Exercise aim:
Your answer should hold exactly the lines below from the line with "Task: Click the scrollbar up arrow" through the line with "Screen dimensions: 610x334", both included, and no pictures at all.
Start of Data in this exercise
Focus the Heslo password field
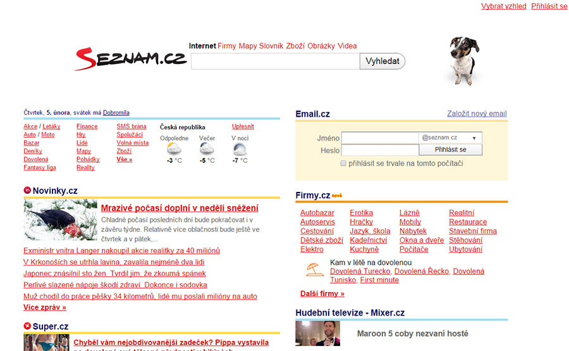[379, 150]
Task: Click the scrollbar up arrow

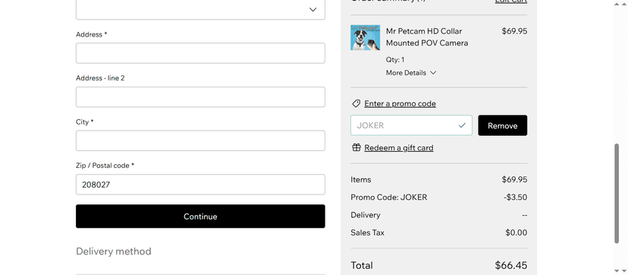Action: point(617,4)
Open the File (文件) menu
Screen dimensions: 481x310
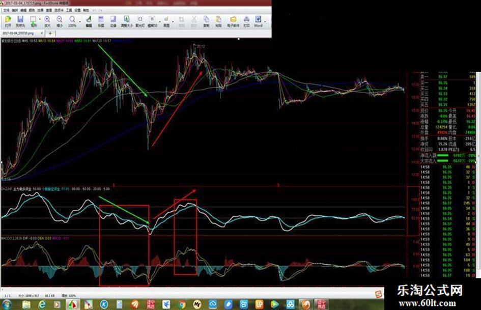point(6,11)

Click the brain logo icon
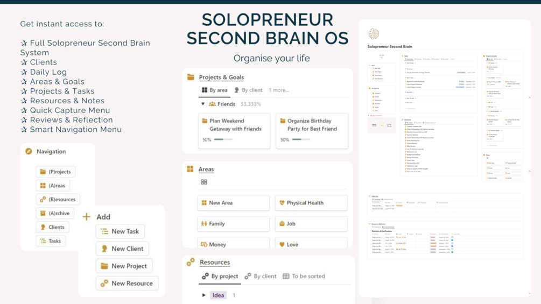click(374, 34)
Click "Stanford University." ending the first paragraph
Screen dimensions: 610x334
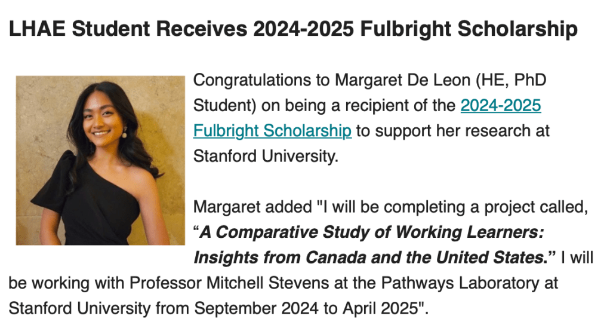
End of Data in this exercise
Start of Data in this exercise
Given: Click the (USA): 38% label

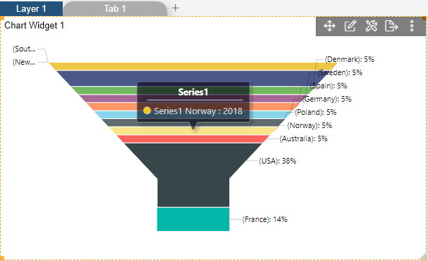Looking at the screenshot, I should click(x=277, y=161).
End of Data in this exercise
Written response:
Task: Click the scrollbar up arrow

Action: point(617,4)
Open the File (文件) menu
Screen dimensions: 481x310
point(6,11)

Click the brain logo icon
click(374, 34)
Click "Stanford University." ending the first paragraph
Screen dimensions: 610x334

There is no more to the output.